• **Exercise objective**
Scan the records below for the line with "Image resolution: width=1906" and the line with "Viewport: 1913px width, 956px height.". Repeat those two lines and every line between them exactly, and nothing else.

(Beginning of Record excerpts)

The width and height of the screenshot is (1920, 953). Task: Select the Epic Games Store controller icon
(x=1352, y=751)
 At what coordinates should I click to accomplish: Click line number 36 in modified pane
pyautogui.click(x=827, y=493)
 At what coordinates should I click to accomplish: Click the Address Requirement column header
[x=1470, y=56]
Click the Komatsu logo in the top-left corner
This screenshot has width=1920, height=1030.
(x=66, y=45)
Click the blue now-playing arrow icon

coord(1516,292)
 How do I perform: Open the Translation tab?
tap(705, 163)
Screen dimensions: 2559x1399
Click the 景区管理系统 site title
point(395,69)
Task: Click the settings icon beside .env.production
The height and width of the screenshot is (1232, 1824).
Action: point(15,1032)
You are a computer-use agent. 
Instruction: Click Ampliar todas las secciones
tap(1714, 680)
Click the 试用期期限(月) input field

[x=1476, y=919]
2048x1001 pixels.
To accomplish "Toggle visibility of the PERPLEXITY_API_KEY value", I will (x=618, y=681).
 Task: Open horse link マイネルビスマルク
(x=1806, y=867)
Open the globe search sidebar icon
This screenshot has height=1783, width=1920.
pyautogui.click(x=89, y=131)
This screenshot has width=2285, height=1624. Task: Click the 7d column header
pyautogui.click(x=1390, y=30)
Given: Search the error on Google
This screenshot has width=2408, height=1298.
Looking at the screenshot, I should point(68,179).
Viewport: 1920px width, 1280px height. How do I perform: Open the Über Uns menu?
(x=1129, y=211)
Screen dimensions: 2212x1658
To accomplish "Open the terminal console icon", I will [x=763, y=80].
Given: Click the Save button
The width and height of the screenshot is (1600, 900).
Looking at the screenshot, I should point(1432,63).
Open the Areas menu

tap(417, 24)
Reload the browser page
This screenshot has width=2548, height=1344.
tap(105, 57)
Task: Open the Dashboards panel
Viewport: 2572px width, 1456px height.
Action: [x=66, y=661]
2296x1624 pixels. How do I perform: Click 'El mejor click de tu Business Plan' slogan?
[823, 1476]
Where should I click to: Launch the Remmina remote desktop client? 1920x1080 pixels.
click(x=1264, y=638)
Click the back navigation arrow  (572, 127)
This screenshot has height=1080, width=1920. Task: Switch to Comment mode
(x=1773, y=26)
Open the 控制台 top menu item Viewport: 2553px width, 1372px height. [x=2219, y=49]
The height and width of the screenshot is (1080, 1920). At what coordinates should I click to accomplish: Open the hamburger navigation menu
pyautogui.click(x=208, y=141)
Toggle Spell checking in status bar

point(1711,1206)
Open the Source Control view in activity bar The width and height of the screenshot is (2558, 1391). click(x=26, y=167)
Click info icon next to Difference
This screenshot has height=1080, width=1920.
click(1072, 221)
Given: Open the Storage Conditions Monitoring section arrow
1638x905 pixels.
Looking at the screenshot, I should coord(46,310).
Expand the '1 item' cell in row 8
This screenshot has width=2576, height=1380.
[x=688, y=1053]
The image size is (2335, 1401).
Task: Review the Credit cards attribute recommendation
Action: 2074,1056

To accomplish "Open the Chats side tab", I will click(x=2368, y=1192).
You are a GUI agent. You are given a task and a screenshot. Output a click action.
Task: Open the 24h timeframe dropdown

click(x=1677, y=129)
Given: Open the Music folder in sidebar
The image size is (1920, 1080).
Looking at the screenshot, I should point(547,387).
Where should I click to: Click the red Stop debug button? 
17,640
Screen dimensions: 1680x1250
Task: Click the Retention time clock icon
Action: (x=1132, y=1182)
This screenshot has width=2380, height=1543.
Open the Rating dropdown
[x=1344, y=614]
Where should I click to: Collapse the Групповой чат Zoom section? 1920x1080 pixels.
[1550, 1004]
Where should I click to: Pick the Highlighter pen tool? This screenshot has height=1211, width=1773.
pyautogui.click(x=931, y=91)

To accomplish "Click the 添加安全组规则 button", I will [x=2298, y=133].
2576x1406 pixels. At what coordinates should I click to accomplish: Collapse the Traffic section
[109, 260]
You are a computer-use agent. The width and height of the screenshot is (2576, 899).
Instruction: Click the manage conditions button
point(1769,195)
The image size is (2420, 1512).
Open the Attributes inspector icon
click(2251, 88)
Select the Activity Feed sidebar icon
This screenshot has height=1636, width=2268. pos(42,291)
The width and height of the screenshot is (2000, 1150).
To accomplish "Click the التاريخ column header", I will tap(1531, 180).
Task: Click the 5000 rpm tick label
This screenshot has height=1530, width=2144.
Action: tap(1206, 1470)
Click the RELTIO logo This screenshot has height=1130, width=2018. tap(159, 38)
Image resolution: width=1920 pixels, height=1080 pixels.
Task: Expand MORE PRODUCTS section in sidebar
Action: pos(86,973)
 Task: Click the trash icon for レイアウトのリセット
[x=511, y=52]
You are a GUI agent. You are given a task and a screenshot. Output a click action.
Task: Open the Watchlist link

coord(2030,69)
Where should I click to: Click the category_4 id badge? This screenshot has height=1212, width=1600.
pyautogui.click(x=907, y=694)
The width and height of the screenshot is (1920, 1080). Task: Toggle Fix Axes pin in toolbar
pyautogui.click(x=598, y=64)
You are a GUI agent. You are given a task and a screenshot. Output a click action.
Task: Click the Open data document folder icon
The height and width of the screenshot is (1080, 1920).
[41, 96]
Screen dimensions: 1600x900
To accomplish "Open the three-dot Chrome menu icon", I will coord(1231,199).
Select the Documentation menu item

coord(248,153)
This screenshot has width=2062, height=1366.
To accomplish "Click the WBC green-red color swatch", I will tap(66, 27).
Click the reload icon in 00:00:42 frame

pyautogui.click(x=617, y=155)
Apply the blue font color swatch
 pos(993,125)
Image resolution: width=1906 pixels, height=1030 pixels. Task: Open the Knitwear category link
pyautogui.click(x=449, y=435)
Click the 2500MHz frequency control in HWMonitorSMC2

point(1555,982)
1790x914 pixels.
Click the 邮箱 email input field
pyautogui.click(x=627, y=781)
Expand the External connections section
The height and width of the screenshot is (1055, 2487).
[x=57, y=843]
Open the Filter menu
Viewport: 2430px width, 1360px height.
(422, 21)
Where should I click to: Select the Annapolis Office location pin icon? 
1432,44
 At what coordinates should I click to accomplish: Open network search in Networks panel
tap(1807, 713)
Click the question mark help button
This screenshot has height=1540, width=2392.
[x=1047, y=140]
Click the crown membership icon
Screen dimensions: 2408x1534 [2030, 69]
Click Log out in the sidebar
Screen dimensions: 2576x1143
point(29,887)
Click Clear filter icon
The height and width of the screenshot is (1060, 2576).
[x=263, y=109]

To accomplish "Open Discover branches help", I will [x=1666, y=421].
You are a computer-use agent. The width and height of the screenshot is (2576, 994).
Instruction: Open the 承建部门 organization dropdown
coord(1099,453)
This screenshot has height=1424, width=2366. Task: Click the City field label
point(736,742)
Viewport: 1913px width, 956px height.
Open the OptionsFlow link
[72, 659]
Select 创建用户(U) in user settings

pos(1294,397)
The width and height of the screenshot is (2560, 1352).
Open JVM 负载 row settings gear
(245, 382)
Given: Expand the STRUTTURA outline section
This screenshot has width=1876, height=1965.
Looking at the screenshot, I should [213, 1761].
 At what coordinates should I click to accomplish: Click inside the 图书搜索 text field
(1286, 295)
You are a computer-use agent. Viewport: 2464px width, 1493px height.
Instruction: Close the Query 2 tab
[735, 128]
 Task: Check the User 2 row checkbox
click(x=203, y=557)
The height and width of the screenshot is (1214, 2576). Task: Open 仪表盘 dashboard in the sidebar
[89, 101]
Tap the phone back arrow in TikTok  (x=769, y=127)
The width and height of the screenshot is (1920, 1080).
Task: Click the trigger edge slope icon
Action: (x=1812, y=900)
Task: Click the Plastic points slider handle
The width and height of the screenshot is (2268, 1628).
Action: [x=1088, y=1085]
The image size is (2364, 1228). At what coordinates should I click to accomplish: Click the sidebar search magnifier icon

(End of Record excerpts)

• **Worked solution**
Image resolution: width=1906 pixels, height=1030 pixels. Task: Open the Knitwear category link
pyautogui.click(x=449, y=435)
Click the 2500MHz frequency control in HWMonitorSMC2

point(1555,982)
1790x914 pixels.
Click the 邮箱 email input field
pyautogui.click(x=627, y=781)
Expand the External connections section
The height and width of the screenshot is (1055, 2487).
[x=57, y=843]
Open the Filter menu
Viewport: 2430px width, 1360px height.
(422, 21)
Where should I click to: Select the Annapolis Office location pin icon? 
1432,44
 At what coordinates should I click to accomplish: Open network search in Networks panel
tap(1807, 713)
Click the question mark help button
This screenshot has height=1540, width=2392.
[x=1047, y=140]
Click the crown membership icon
Screen dimensions: 2408x1534 [2030, 69]
Click Log out in the sidebar
Screen dimensions: 2576x1143
point(29,887)
Click Clear filter icon
The height and width of the screenshot is (1060, 2576).
[x=263, y=109]

To accomplish "Open Discover branches help", I will [x=1666, y=421].
You are a computer-use agent. The width and height of the screenshot is (2576, 994).
Instruction: Open the 承建部门 organization dropdown
coord(1099,453)
This screenshot has height=1424, width=2366. Task: Click the City field label
point(736,742)
Viewport: 1913px width, 956px height.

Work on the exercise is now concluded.